Tuesday October 17th, 2017 at 9:1010 AM
Posted by: D.Colman

2018 Hyundai Santa Fe Sport 2.0T Ultimate FWD

Hypes: Does Everything Well
Gripes: Stickier Tires Would Improve Handling

You have to love an SUV with a list price of $35,650 that carries the notation “Included” 37 times on its window sticker. Unlike many other manufacturers, such inclusionary generosity is par for the course at Hyundai. On a cold and dreary week by the seaside in Northern California, my favorite “included” item was the heater for the front seats and steering wheel. That steering wheel warmer turns itself on each time you re-start the Santa Fe. It’s a small detail, but one that a lot of other car companies need to learn: you don’t have to reconfigure your car every time you restart it.

2018 Hyundai Santa Fe Sport 2.0T Ultimate FWD

Hyundai has quite an assortment of Santa Fe configurations available for 2018. There are two model lines, one with 3 seating rows providing 7 seats (Santa Fe) and one with two rows providing 5 seats (Santa Fe Sport). All 7 seat Santa Fe models use a 290hp V6, while all Sport models use either a base 2.4 liter inline 4 (185hp) or a turbocharged 2.0 liter inline 4 (260hp) fitted to our test Sport. All versions of both models utilize an excellent 6 speed automatic gearbox. Our turbo Sport proved exceptionally lively, with more than enough power to break the front wheels loose under full throttle acceleration from a standing start. If you need All Wheel Drive, the Sport is available with such a system which will tame the front axle wheelspin we experienced. The transmission features a floor mounted select lever which permits individual gear ratio choice and retention. Hyundai calls this very effective control mechanism “Shiftronic” and conjoins it to a Drive Mode selector that also tailors shift points to normal or sport oriented driving styles.

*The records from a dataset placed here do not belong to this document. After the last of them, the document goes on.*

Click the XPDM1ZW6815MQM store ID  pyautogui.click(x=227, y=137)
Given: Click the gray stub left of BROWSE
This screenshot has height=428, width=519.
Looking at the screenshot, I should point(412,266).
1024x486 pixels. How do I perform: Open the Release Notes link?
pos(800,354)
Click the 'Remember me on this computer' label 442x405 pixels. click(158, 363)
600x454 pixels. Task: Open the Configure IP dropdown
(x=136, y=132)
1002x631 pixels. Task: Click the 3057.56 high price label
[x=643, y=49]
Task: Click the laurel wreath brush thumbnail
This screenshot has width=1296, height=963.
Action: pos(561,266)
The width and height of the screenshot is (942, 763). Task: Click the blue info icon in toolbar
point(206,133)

2018 Hyundai Santa Fe Sport 2.0T Ultimate FWD

At a curb weight of just 3,760 lb., the 5 seat Sport is significantly lighter than its bigger sibling, the 7 seat Santa Fe (4,210 lb.). This weight reduction contributes to the Sport’s solid handling on twisting two lane roads. 235/55R19 mud and snow rated Kumho Crugen radials, mounted on 19 inch alloy rims, with a treadwear rating of 440, yield good but not great traction while maintaining a comfortable ride. The airy cabin offers excellent sight lines to all quarters, and the standard panoramic sunroof exposes both front and rear seat occupants to plenty of sky and fresh air. Hyundai instituted several safety improvements to the Sport for 2017, which resulted in improving its IIHS small overlap crash protection rating from Marginal to Good.

2018 Hyundai Santa Fe Sport 2.0T Ultimate FWD

Our test Sport enjoyed further safety augmentation from a $1,600 “Ultimate Tech Package” that provided Smart Cruise Control with Stop/Start, Automatic Emergency Braking with Pedestrian Detection, Lane Departure Warning, Electronic Parking Brake, and swiveling head lights called Dynamic Bending Lights. The Electronic Parking Brake proved easy to use because it was well positioned on the center console between the front seats. The Lane Departure Warning proved more annoying than helpful because it chirped loudly and incessantly even when we were well clear of adjacent traffic.

2018 Hyundai Santa Fe Sport 2.0T Ultimate FWD

The rear seats split into a 40/20/40 fold pattern. You can drop them flat by lifting a large lever attached to their base, though you may have to slide the front seats forward to clear the back headrests. Doing so opens a vast amount of space for storage, with 35.5 cubic feet of cargo room available with the rear seats dropped. We managed to carry a full size bicycle back there, with plenty of room to spare for 6 bags of grocery goods at the same time. The rear hatch opens with the touch of a button on the remote fob, and shuts with the push of a button located on the edge of the rear liftgate.

2018 Hyundai Santa Fe Sport 2.0T Ultimate FWD

The Hyundai Santa Fe Sport proved itself to be an adept and resourceful companion on a daily basis. It was plenty fast, economical enough, and ingeniously well thought out. All the cabin controls work so well you never have to give their design or placement a second thought. Clearly, the engineers at Hyundai are well versed in making the complexities of the modern SUV convenient, straight forward and intelligible. You really can’t ask for a more amenable beast of burden than the latest turbocharged version of the Santa Fe Sport.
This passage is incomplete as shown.